I drift as if I’m an astronaut in outer space, only deprived of the stars’ guiding light.
The room containing the flotation tank, which is salt-resistant and isolates sound. In the far right corner of the room is a shower for before and after the experience, and off to the side is a towel, ear plugs (beware swimmer’s ear), an optional and dimly lit orb to bring into the tank, a neck pillow and petroleum jelly. (Thom Carroll / PhillyVoice)
The home stretch of my experience, meanwhile, is admittedly tedious, perhaps because Halcyon’s allotment of 90 minutes is actually longer than many float centers’ 60-minute standard. Or perhaps I feel anxiety over when (or if) the music will start to play, alerting me my session is over. If I’d been allowed a waterproof watch in my last half hour, I’d have checked it by the second.
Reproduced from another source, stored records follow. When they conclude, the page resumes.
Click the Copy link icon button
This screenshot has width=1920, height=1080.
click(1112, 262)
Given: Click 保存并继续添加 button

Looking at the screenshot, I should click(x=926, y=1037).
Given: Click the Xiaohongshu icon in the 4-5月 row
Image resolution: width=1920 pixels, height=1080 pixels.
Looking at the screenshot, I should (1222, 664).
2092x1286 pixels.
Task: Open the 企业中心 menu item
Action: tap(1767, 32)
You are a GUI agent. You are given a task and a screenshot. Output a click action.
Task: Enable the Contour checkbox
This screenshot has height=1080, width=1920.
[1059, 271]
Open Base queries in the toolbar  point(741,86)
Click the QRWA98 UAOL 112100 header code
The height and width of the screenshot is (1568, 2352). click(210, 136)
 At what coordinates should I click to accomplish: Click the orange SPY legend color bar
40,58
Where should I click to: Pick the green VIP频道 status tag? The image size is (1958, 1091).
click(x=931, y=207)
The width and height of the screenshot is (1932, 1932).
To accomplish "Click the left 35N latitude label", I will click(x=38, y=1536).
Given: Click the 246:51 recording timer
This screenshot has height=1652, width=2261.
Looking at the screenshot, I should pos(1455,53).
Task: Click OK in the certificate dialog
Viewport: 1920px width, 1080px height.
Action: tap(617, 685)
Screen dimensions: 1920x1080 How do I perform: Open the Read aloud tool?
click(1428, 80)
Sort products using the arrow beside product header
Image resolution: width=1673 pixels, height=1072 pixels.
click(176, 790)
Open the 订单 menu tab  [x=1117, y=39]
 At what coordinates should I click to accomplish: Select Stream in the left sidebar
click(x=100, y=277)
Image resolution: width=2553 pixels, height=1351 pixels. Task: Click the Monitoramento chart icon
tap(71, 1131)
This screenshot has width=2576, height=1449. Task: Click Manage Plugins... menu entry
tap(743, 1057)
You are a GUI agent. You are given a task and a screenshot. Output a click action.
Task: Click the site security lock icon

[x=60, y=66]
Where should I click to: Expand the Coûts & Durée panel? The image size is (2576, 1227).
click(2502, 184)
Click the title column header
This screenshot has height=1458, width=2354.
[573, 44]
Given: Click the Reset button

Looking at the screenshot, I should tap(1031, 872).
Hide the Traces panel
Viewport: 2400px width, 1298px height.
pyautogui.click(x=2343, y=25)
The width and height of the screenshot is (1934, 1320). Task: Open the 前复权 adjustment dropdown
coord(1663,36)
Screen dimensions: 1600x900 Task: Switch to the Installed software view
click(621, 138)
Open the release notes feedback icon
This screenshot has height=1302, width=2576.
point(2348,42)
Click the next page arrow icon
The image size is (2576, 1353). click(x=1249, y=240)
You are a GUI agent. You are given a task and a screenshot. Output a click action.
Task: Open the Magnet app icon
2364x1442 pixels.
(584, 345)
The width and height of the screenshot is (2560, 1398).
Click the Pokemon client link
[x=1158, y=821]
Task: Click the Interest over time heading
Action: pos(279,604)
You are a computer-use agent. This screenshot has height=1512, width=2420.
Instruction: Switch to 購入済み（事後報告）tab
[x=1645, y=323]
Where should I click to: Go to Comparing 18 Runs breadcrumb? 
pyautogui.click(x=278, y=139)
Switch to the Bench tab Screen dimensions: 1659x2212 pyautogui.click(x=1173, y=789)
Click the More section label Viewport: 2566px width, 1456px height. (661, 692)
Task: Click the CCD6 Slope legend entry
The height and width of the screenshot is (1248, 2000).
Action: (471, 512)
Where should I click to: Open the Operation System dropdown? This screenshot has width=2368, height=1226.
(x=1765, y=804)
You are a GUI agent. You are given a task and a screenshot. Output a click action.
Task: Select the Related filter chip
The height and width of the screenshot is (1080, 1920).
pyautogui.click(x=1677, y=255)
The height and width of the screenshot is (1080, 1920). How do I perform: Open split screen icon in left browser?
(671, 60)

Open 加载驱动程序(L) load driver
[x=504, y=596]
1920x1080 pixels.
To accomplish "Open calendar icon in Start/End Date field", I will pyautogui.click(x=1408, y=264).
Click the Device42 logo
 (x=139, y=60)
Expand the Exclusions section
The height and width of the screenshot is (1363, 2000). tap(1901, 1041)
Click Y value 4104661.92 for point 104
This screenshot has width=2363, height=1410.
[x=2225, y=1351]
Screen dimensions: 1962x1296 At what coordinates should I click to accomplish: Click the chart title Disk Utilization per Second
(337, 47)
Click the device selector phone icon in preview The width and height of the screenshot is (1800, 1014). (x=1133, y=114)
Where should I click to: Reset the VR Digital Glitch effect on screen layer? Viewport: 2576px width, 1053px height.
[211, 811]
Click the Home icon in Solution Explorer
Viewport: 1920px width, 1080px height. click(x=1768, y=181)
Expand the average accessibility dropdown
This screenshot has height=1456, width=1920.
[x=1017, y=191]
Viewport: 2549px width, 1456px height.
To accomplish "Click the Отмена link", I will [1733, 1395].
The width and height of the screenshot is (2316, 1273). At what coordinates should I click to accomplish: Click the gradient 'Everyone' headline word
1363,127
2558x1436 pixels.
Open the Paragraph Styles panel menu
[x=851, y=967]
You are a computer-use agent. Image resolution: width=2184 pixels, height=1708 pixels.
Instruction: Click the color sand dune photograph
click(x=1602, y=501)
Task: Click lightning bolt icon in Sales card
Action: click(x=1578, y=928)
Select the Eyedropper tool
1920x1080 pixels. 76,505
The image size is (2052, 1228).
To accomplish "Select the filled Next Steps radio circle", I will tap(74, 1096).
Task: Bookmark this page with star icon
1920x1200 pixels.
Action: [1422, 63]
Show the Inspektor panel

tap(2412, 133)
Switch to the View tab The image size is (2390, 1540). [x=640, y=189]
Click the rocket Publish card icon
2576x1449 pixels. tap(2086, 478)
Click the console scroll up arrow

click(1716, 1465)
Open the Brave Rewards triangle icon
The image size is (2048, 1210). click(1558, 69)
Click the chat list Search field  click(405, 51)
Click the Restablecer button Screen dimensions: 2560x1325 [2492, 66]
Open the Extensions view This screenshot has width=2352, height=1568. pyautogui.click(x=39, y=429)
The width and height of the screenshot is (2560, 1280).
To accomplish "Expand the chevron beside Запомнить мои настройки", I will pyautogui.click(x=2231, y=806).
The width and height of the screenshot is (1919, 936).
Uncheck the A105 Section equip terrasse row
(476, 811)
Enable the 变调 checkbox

At last, electronic music emanates from speakers inside the tank and I emerge from the chamber like a zombie out of a grave, weak-kneed from the stillness. For the next hour, I embrace a sort of post-float after-glow: I’m light on my feet and serene.
If that’s what it means to float, I’m on board.
Mind you, I don’t emerge as “healed” or transformed by life-altering hallucinations. But, curiously, I do find illumination in the darkness, the same kind of reality check and optimism (dare I say, hope) you feel after an extended vacation, only a lot less expensive.
Straight talk on floating
Look, despite the warm-and-fuzzy feeling, floating’s not for everyone. Nor is the science behind it definitive.
Studies are inspiring but limited. One suggests the floating experience does fast-track the mind to a meditative state, in addition to lowering blood pressure and levels of cortisol — aka, the “stress hormone.” Another supports the notion that it could be a boon to sports performance, so much so that the Philadelphia Eagles at one time had their own flotation tank, according to The New York Times. Fibromyalgia patients, meanwhile, are testing it as we speak as a way of managing pain.
But these studies are all preliminary and are to be taken with a grain of salt, for now.
Michael Baime, who heads the Penn Program for Mindfulness, told PhillyVoice floating should not be considered medical treatment. But, he added, sensory deprivation does boast fairly self-evident effects and may be worth exploring, if only for quality of life.
“The truth is that very few of us spend the time we should taking care of ourselves. And for some people, this could be an important way of offering some time and space that would help them undo some of the chronic tension, stress and busyness that makes us unhappy and unproductive. And for those people, this would be a really good thing to do.
“But your mileage may vary,” he added. “So you’ll have to find out for yourself if this is helpful for you.”